* SOURCE
"From our first meeting in a Boulder coffee shop in the mid 1990s, Mark has proven to be the most loyal of friends. Across time and space his emotional and intelectual availability has created a family tie of sorts. Over two decades we got to do a handful of trips together, from Alaska to Antartica. I will never forget his lending leadership to hold off reckless producers during a commercial shoot in Antartica and ten years later putting a stop when several of our own tried to chew too fast during a trip to Denali. His vision and creativity as a climber influenced me heavily. Skill is irrelevant unless it is used in a provoking manner. A vanguardist at heart, he could always see where the next blind spot was, and was unafraid to jump right into it."
Rolo Garibotti
"it was late june, 2007 - i had spent the night in the back of my pickup truck on some side street outside of an industrial district in Salt Lake City. the sun had just risen and i pulled into a small, fenced in parking lot behind a nondescript warehouse - and now i was waiting. somewhere in this little building was my destination, a bare bones training facility that called itself gym jones. it was about 6 months earlier that i first heard about it, saw a youtube clip of this old guy named Mark Twight talking about his training philosophy, about using the gym as a tool to expose and confront - to train your mind through training your body. something had resonated, i went online immediately, found the website - it was all black and white, punk rock meets fight club - self actualization through physical trials - all served up with bitter prose and a fuck-you attitude that i found strangely optimistic. i devoured it, was made hungrier by the hunt - i had to decode and decipher, to try and paint a picture out of glimpses - but it wasn't enough - i was trying to see the wind by watching leaves blow. i wanted to understand the current. so i chased down the source, wrote an email and asked if i could come by - drove the 6 hours, spent the night in the truck and finally ended up sitting on a tailgate at seven in the morning wondering what i got myself into.
i had convinced myself it was going to be terrible. drill sergeant style, yelling and the standard “extreme” ultra-masculine noise, but i knew that there was information here, and i was willing to pay the price. what i didn't expect was the level of humbleness, of openness and genuine care that i found inside those walls. sure, there were harsh truths and hard workouts, but there was always the sense of camaraderie, of community. hard work is just that, but it was the thought behind it that we focused on - instead of yelling and threats there were ideas. beautiful, simple ideas. words strung together in way that made scramble for my pen and then feel stupid for needing to write them down, for having needed to hear them in the first place. words that changed the way i thought, reframed how i saw the world. written down after the fact it seems silly, seems like i am overstating things - but there was a fundamental shift that occurred, an understanding. with this shift came the feeling of agency - of creation. like the relationship between a sculptor and her tools, this wasn't just exercise, it was communication. it was practice. it was the choice to live deliberately, to become exactly who and what i chose to be. it was only after being exposed to that action that i was able to see the currents, to be open to the message behind the movement, to realize the deeper motivations, the depth and the breadth of this tool.

* BRIEF 1
In the tributes to Mark above, how many hours did the writer of the second one drive to reach gym jones?
The text and the entries have no connection to each other.

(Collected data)

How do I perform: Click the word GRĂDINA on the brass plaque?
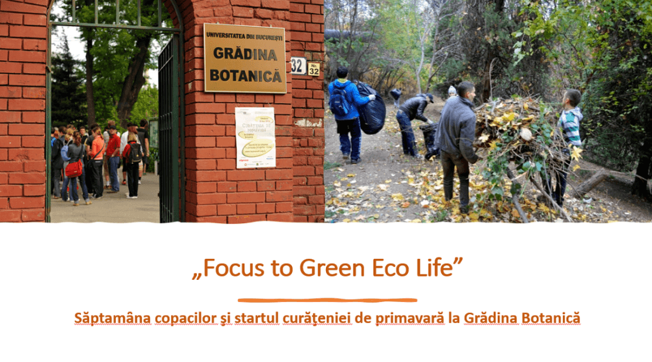tap(245, 54)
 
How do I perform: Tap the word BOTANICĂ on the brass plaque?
tap(245, 75)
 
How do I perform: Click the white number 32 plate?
tap(298, 66)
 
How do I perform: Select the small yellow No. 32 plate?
tap(313, 69)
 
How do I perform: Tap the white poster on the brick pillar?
tap(255, 137)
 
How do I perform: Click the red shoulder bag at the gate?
tap(74, 168)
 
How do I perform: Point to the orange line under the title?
tap(327, 300)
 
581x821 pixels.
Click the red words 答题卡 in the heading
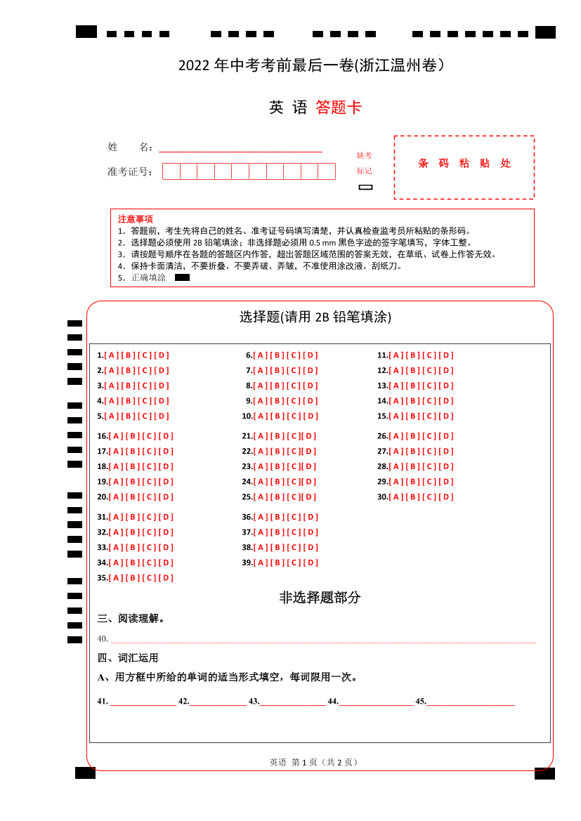[339, 107]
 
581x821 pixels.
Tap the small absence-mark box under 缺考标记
[365, 187]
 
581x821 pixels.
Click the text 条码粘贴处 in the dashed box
[464, 164]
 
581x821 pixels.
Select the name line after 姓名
[240, 147]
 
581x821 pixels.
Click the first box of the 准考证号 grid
[171, 171]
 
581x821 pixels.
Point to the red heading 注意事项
[136, 219]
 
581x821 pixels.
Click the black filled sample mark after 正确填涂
[182, 277]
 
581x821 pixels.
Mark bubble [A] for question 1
[112, 355]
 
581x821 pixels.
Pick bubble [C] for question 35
[150, 578]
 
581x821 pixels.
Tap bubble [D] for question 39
[311, 563]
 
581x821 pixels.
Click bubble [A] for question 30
[396, 497]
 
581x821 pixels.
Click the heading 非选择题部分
[320, 598]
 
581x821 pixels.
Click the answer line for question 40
[323, 639]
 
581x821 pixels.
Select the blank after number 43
[293, 701]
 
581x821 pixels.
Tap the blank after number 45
[470, 701]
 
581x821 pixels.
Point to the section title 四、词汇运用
[128, 658]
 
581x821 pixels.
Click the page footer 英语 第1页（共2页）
[315, 762]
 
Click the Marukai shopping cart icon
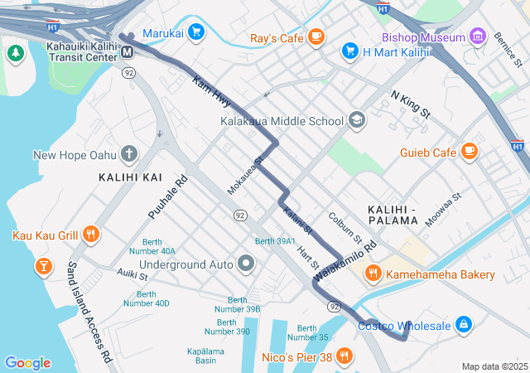195,32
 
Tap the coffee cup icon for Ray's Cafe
316,36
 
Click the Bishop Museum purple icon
477,36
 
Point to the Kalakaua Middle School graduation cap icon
357,120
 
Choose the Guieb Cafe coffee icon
470,152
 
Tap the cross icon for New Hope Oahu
128,154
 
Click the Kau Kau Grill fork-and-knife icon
91,235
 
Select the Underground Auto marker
245,264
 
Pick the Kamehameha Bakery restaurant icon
373,274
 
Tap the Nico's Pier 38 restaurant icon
344,356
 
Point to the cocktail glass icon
41,266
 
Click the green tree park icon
15,54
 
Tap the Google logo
27,363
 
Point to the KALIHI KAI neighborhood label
130,177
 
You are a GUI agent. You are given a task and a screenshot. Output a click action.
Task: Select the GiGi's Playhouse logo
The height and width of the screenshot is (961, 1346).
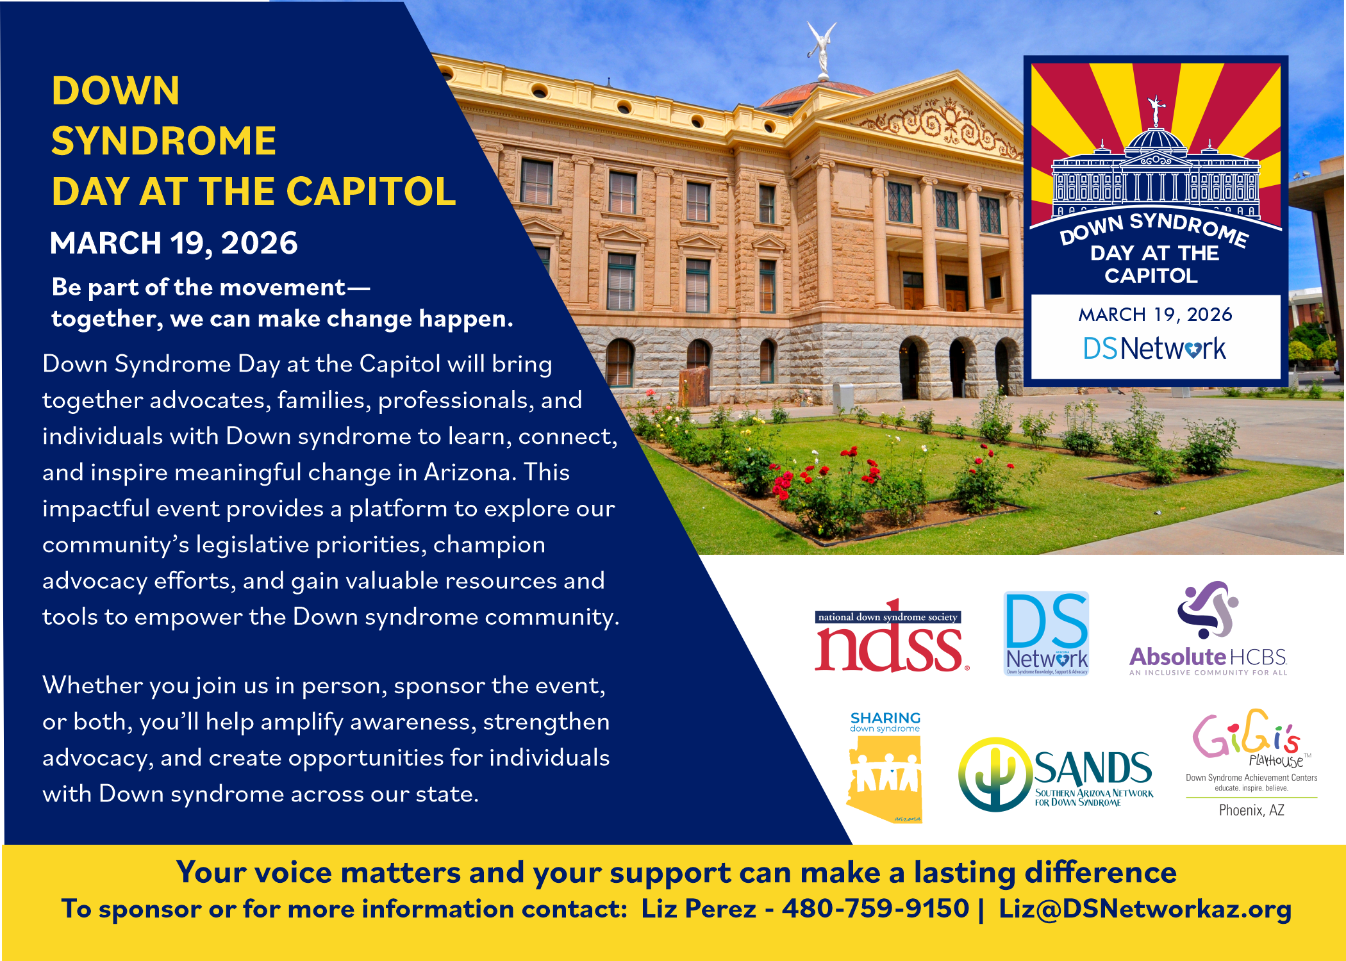tap(1250, 743)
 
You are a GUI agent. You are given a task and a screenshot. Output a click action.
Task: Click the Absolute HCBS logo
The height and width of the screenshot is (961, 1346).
tap(1208, 631)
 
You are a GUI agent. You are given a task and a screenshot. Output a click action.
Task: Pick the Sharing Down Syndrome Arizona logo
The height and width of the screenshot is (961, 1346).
tap(885, 769)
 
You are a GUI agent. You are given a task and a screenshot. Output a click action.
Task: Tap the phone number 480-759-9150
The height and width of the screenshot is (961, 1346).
tap(876, 908)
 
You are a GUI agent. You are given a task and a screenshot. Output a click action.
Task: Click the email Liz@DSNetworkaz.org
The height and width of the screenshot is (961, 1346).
tap(1145, 908)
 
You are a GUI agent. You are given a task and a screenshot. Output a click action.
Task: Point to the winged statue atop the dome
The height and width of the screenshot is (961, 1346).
tap(822, 48)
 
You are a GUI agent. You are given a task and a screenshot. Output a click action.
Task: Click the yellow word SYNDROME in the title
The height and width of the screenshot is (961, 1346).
tap(163, 141)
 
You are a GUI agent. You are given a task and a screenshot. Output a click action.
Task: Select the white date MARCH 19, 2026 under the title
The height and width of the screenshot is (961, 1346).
tap(174, 243)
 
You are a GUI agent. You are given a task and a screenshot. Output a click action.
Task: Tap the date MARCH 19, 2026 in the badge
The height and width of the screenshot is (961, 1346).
tap(1155, 315)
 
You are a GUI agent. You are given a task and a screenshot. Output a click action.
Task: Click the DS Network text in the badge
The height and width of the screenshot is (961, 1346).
tap(1154, 349)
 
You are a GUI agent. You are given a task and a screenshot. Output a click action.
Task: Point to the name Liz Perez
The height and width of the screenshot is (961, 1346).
tap(699, 908)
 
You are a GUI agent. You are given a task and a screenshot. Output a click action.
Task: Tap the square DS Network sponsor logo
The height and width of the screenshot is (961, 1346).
tap(1046, 634)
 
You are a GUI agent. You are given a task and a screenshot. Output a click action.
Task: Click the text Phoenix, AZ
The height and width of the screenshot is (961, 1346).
tap(1251, 810)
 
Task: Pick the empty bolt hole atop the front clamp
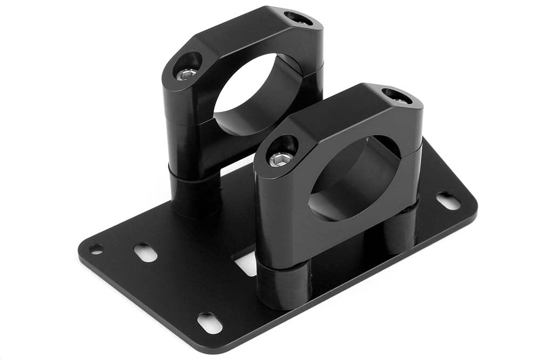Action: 396,96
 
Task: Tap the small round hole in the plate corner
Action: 96,249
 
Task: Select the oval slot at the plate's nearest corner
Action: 210,322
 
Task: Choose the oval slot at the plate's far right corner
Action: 448,201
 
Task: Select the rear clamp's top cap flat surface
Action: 243,32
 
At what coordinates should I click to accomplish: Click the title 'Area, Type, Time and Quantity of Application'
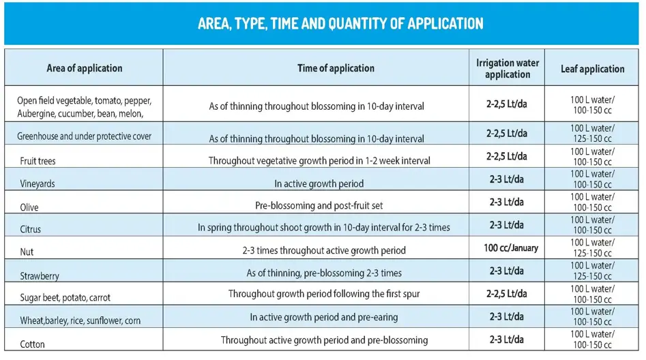tap(340, 24)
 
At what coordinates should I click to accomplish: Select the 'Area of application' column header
tap(85, 68)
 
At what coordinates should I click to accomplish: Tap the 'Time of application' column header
tap(336, 68)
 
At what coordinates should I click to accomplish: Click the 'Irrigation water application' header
tap(508, 68)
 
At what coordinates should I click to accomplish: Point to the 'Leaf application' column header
tap(592, 69)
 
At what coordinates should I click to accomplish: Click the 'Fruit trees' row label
tap(38, 162)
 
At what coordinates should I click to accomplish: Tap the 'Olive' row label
tap(29, 207)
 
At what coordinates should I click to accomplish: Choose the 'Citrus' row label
tap(31, 230)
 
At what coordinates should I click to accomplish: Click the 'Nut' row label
tap(27, 252)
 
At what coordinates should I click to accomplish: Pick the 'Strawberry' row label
tap(40, 276)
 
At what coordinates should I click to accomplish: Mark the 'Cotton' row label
tap(32, 344)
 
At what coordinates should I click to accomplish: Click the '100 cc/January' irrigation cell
tap(511, 247)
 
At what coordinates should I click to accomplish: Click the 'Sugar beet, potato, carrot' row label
tap(65, 298)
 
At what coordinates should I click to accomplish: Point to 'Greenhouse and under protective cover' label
tap(85, 136)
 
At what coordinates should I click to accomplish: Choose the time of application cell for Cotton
tap(324, 340)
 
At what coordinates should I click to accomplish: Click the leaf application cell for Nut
tap(592, 248)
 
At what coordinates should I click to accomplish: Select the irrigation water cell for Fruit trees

* BRIEF 2
Count the lines of the entries that contain the word "plate" and give only that number.

* EXERCISE RESPONSE 1
6 hours.

* EXERCISE RESPONSE 2
5